Berdasarkan pandangan tersebut dapat disimpulkan bahwa kepemimpinan merupakan kemampuan dan kesiapan yang dimiliki seseorang untuk dapat mempengaruhi, mendorong, mengajak, menuntun, menggerakkan dan kalu perlu memaksa orang lain agar dapat berbuat sesuatu untuk mencapai tujuan organisasi.
Kepemimpinan dalam keperawatan merupakan kemampuan dan ketrampilan seorang pemimpin perawat dalam mempengaruhi perawat lain dibawah pengawasannya untuk melaksanakan tugas dan tanggung jawabnya dalam memberikan pelayanan dan asuhan keperawatan sehingga tujuan keperawatan tercapai. Setiap pemimpin mempunyai potensi yang berbeda dalam kepemimpinan, namun ketrampilan ini dapat dipelajari sehingga kemampuan kepemimpinan selalu dapat ditingkatkan. (putrigreenlovers.blogspot.com)

B.            Teori Kepemimpinan
Beberapa literatur yang membahas tenang teori kepemimpinan pada prinsipnya sama, yakni ada empat asumsi dasar dalam teori tersebut yang berusaha menerangkan faktor yang memungkinkan munculnya kepemimpinan dan sifat dari kepemimpinan. Pertama, ada teori yang berasumsi bahwa pemimpin itu dilahirkan, bukan dibuat. Kedua, ada teori yang berasumsi bahwa pemimpin ada (timbul) karena situasinya memungkinkan ia ada. Ketiga, ada teori yang berasumsi bahwa kepemimpin itu terjadi karena adanya kelompok orang-orang, dan ia melakukan pertukaran dengan yang dipimpin.
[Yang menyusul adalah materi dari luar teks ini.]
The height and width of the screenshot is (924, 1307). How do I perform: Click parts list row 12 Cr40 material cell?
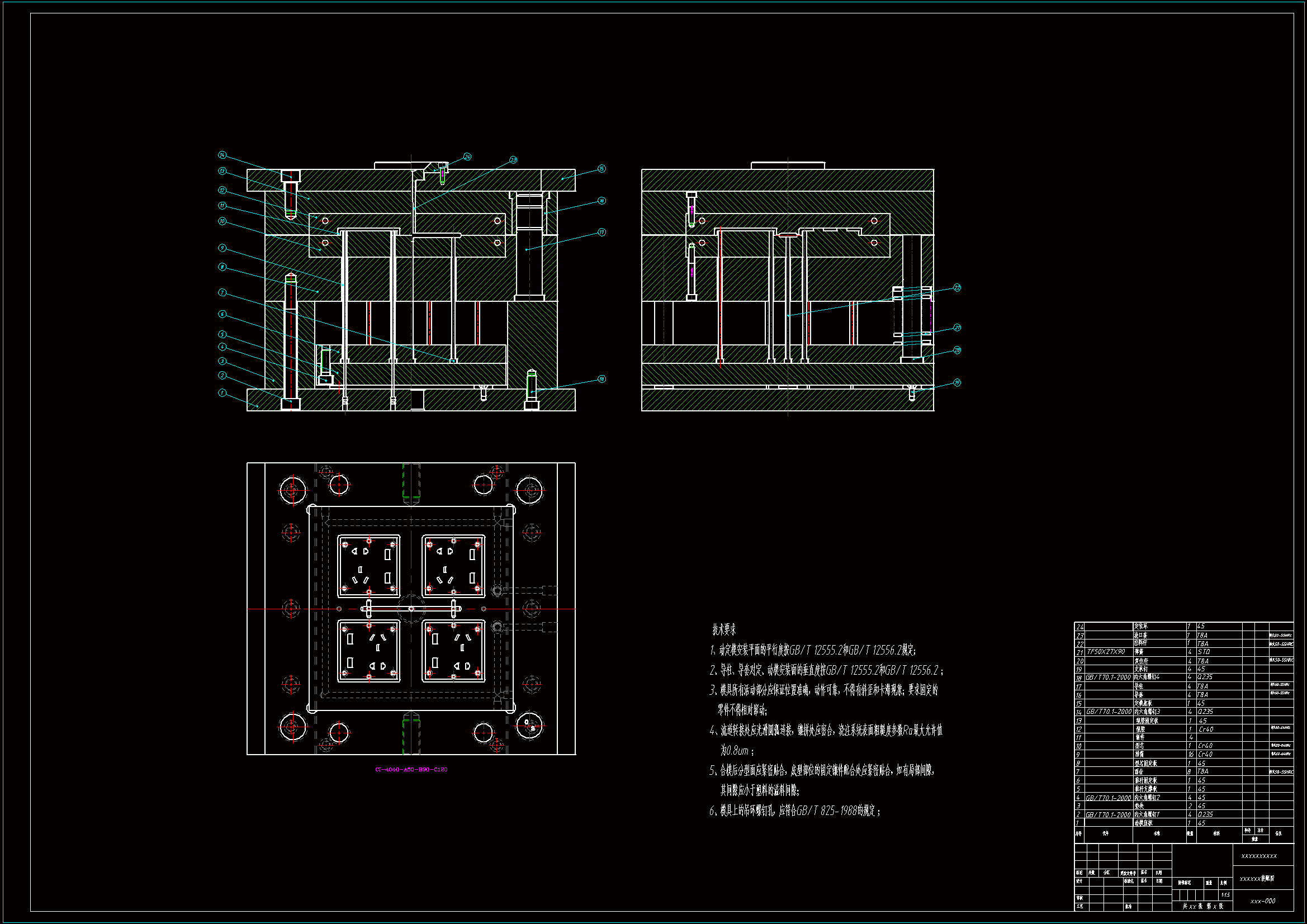tap(1206, 729)
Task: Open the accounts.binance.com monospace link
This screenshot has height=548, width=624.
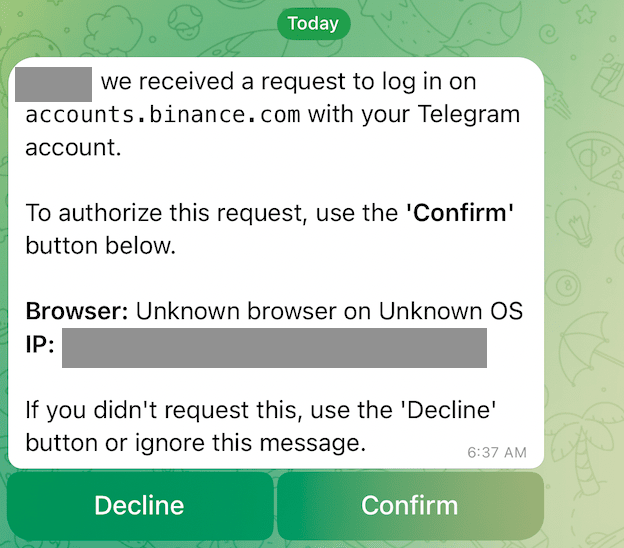Action: point(163,115)
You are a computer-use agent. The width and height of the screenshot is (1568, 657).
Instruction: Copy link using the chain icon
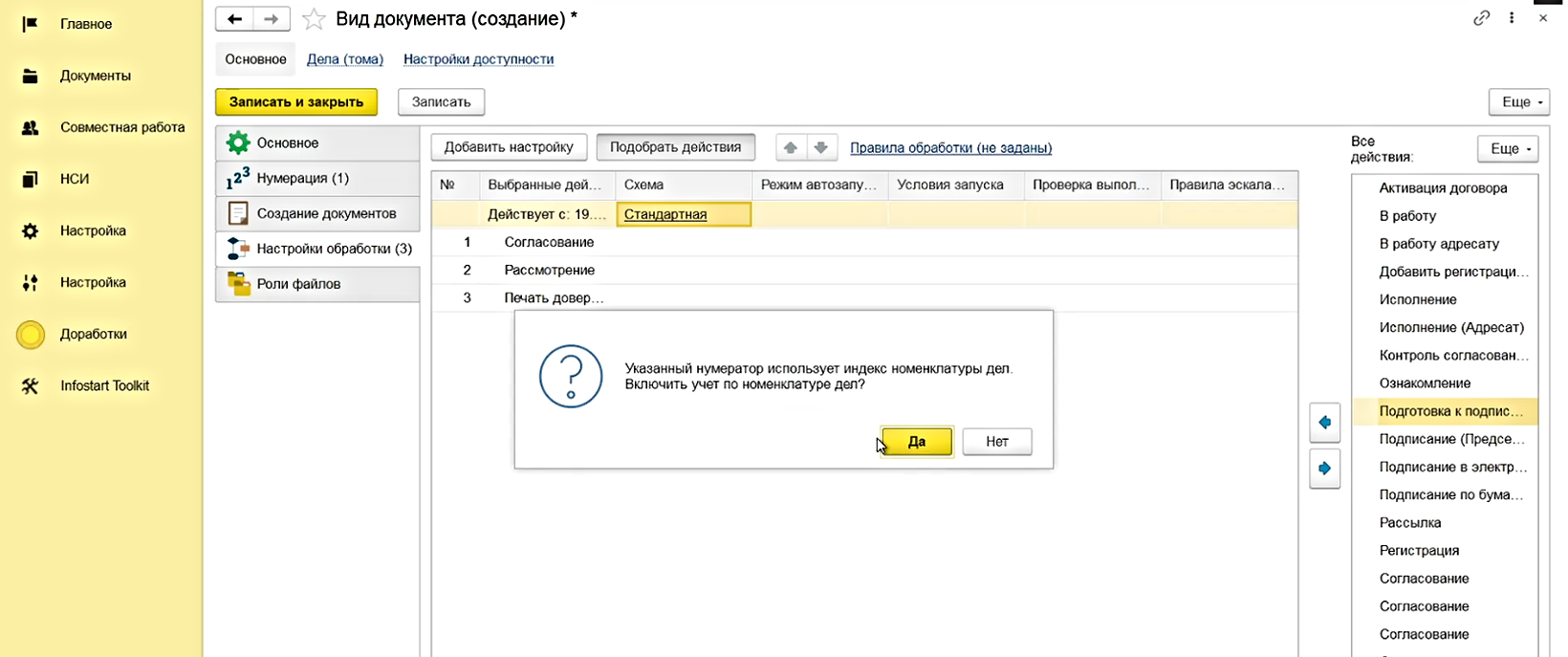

Keempat, ada pula teori yang berasumsi bahwa kepemimpinan itu dapat dilihat lewat perilaku organisasasi.
 Untuk memberikan gambaran secara rinci tentang teori-teori kepemimpinan, berikut dikutipkan beberapa pendapat sebagai berikut:
1.        Teori Sifat (Traits Theory)
            Teori ini mengajarkan bahwa kepemimpinan itu memerlukan serangkaian sifat-sifat, ciri-ciri atau perangai tertentu yang menjamin keberhasilan pada setiap situasi. Seorang pemimpin akan berhasil apabila memiliki sifat-sifat, ciri-ciri perangai tersebut. Teori ini berkesimpulan bahwa kepemimpinan “orang besar” didasarkan ada sifat-sifat yang dibawa sejak lahir, jadi merupakan suatu yang diwariskan. Itulah sebabnya teori ini dikenal sebagai “teori genetis”. Artinya, pemimpin-pemimpin adalah dilahirkan dan dibentuk.
2.        Teori Lingkungan (Environmental Theory)
Teori ini berasumsi bahwa munculnya pemimpin-pemimpin itu merupakan hasil dari waktu, tempat, dan keadaan atau situasi dan kondisi. Situasi dan kondisi tertentu melahirkan tantangan-tantangan tertentu. Dan dengan sendirinya diperlukan orang-orang yang memiliki sifat-sifat atau cirri-ciri tertentu yang cocok. Kebangkitan dan kejatuhan seorang pemimpin disebabkan oleh situasi dan kondisi.
Sejalan dengan teori ini adalah teori social, yang menyatakan bahwa pemimpin-pemipin dibentuk bukannya dilahirkan (leader are made not born). Seseorang akan muncul sebagai pemimpin jika ia berada dalam lingkungan social, yaitu suatu kehidupan kelompok, dan memanfaatkan situasi dan kondisi social untuk bertindak dan berkarya mengatasi masalah-masalah social yang timbul.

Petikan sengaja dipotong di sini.